14 is also the root (non-unitary) trivial stella octangula number, where two self-dual tetrahedra are represented through figurate numbers, while also being the first non-trivial square pyramidal number (after 5); the simplest of the ninety-two Johnson solids is the square pyramid $J_{1}.$ (Note: Furthermore, the square pyramid can be attached to uniform and non-uniform polyhedra (such as other Johnson solids) to generate fourteen other Johnson solids: J_{8}, J_{10}, J_{15}, J_{17}, J_{49}, J_{50}, J_{51}, J_{52}, J_{53}, J_{54}, J_{55}, J_{56}, J_{57}, and J_{87}.) There are a total of fourteen semi-regular polyhedra, when the pseudorhombicuboctahedron is included as a non-vertex transitive Archimedean solid (a lower class of polyhedra that follow the five Platonic solids). (Note: Where the tetrahedron — which is self-dual, inscribable inside all other Platonic solids, and vice versa — contains fourteen elements, there exist thirteen uniform polyhedra that contain fourteen faces (U_{09}, U_{76i}, U_{08}, U_{77c}, U_{07}), vertices (U_{76d}, U_{77d}, U_{78b}, U_{78c}, U_{79b}, U_{79c}, U_{80b}) or edges (U_{19}).)

Fourteen possible Bravais lattices exist that fill three-dimensional space.

==== G_{2} ====

The exceptional Lie algebra G_{2} is the simplest of five such algebras, with a minimal faithful representation in fourteen dimensions.
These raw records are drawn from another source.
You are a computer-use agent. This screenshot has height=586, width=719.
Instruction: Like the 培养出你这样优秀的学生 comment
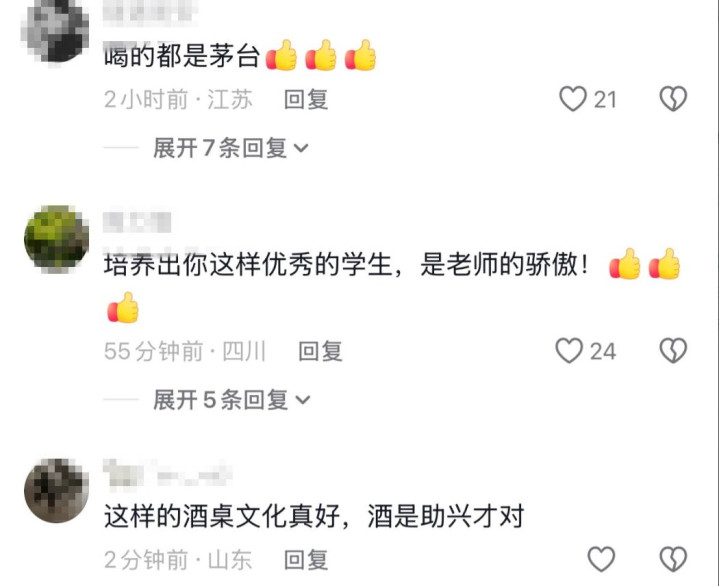click(569, 351)
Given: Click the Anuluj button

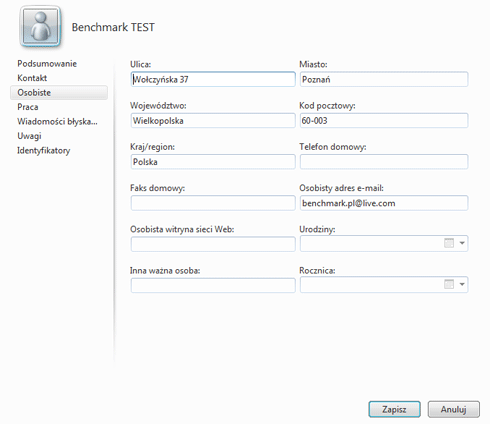Looking at the screenshot, I should (454, 409).
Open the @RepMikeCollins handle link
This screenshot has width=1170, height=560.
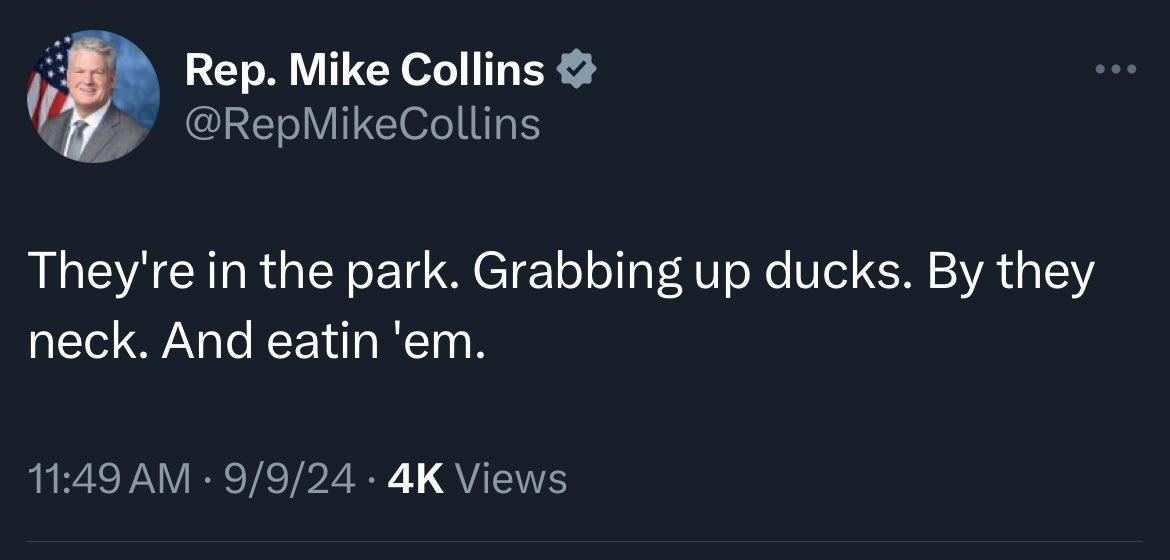pyautogui.click(x=362, y=124)
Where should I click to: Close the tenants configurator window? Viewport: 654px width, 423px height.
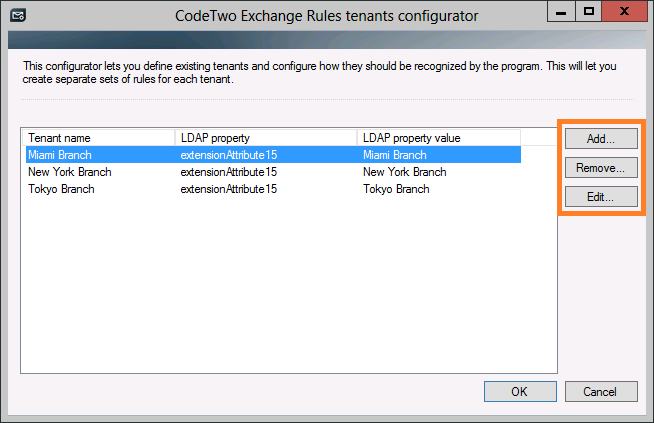[624, 11]
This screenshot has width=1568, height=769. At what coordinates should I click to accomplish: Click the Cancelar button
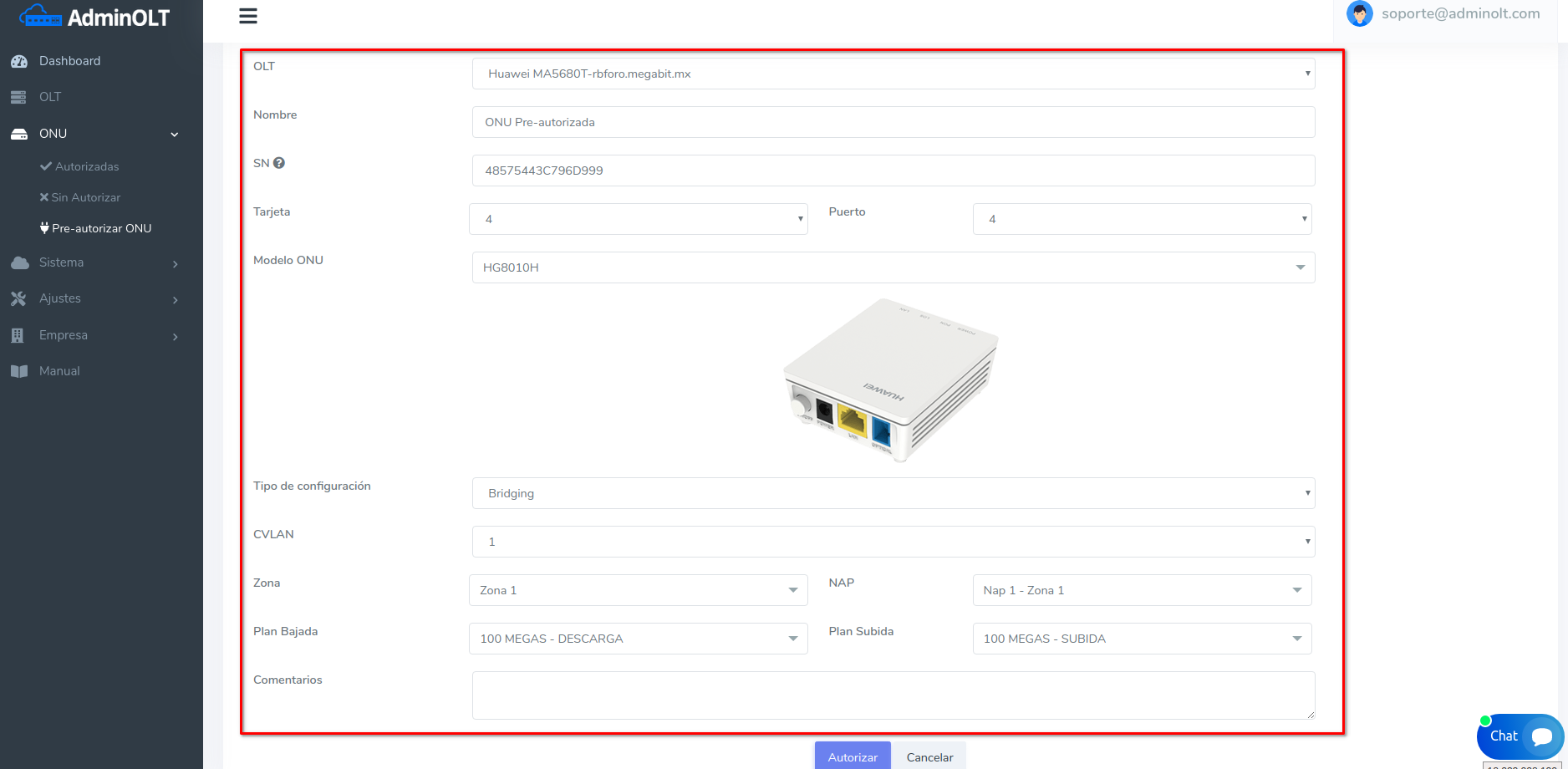click(x=929, y=756)
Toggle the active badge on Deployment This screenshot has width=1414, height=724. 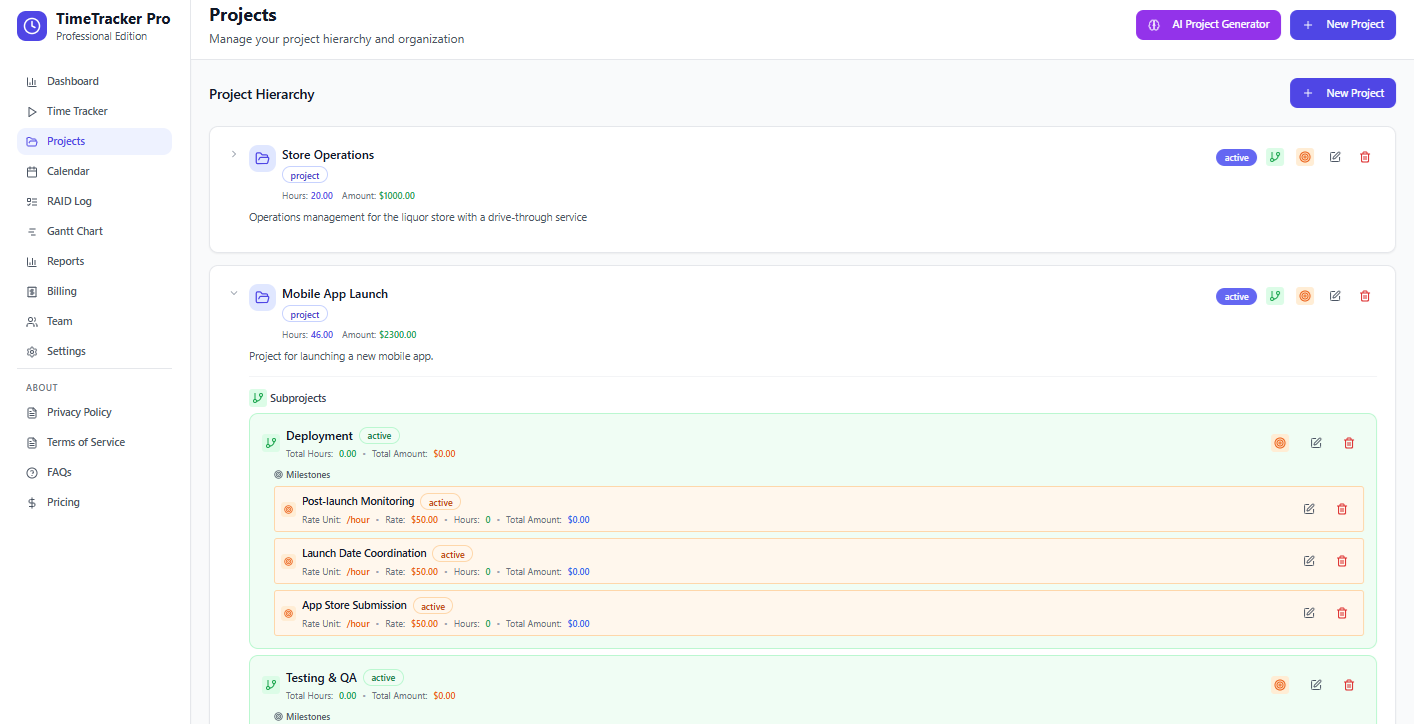378,435
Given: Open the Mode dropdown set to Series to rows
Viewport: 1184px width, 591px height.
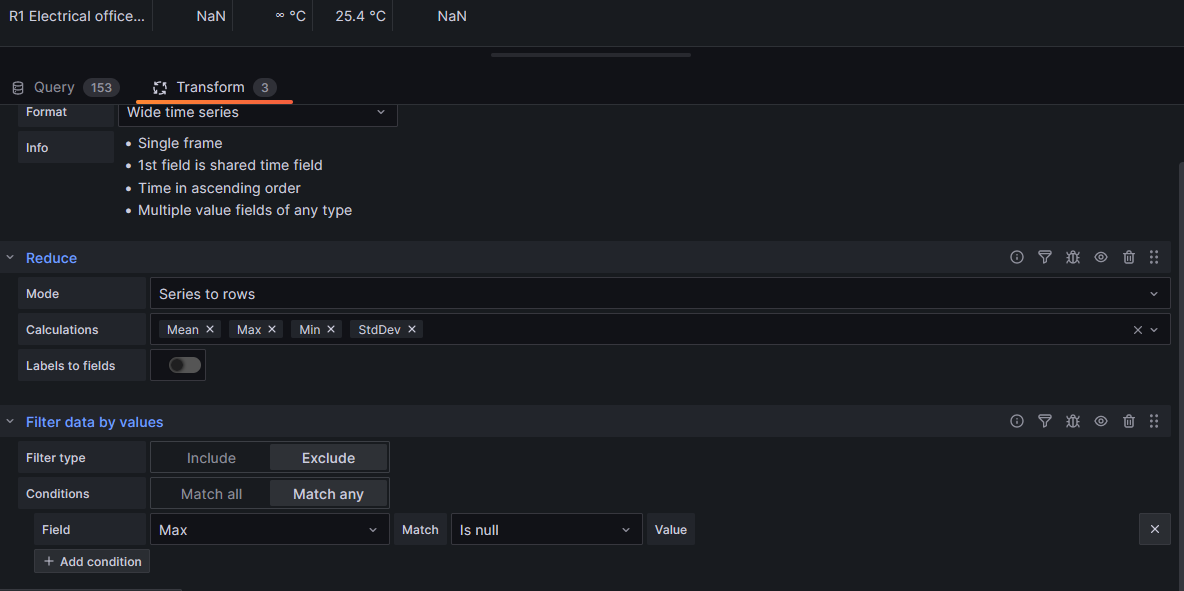Looking at the screenshot, I should click(x=662, y=293).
It is the automorphism group of the octonions $\mathbb {O}$, and holds a compact form homeomorphic to the zero divisors with entries of unit norm in the sedenions, $\mathbb {S}$.

=== Riemann zeta function ===

The floor of the imaginary part of the first non-trivial zero in the Riemann zeta function is $14$, in equivalence with its nearest integer value, from an approximation of $14.1347251417\ldots$

==In religion and mythology==
===Christianity===
There is a fourteen-point silver star marking the traditional spot of Jesus’ birth in the Basilica of the Nativity in Bethlehem. According to the genealogy of Jesus in the Gospel of Matthew, “...there were fourteen generations in all from Abraham to David, fourteen generations from David to the exile to Babylon, and fourteen from the exile to the Messiah” (Matthew 1:17).

===Islam===
In Islam, 14 has a special significance because of the Fourteen Infallibles who are especially revered and important in Twelver Shi'ism. They are all considered to be infallible by Twelvers alongside the Prophets of Islam, however these fourteen are said to have a greater significance and closeness to God.

These fourteen include:

1. Prophet Muhammad (SAWA)
2. His daughter, Lady Fatima (SA)
3. Her husband, Imam Ali (AS)
4. His son, Imam Hasan (AS)
5. His brother, Imam Husayn (AS)
6. His son, Imam Ali al-Sajjad (AS)
7. His son, Imam Muhammad al-Baqir (AS)
8. His son, Imam Ja'far al-Sadiq (AS)
9. His son, Imam Musa al-Kazim (AS)
10. His son, Imam Ali al-Rida (AS)
11. His son, Imam Muhammad al-Jawad (AS)
12. His son, Imam Ali al-Hadi (AS)
13. His son, Imam Hasan al-Askari (AS)
14. His son, Imam Muhammad al-Mahdi (AJTFS)

===Mythology===
The number 14 was linked to Šumugan and Nergal.

==In other fields==

- There are fourteen days in a fortnight.
- Mark Forsyth, in his The Elements of Eloquence, refers to the "fourteenth rule" as the intrinsic appeal of arbitrary numbers. An example of this is given by Coleridge in The Rime of the Ancient Mariner: "Four times fifty living men;" the chosen number of 200 is arbitrary, but, according to Forsyth, is more enticing than broad descriptions like "many" or "hundreds."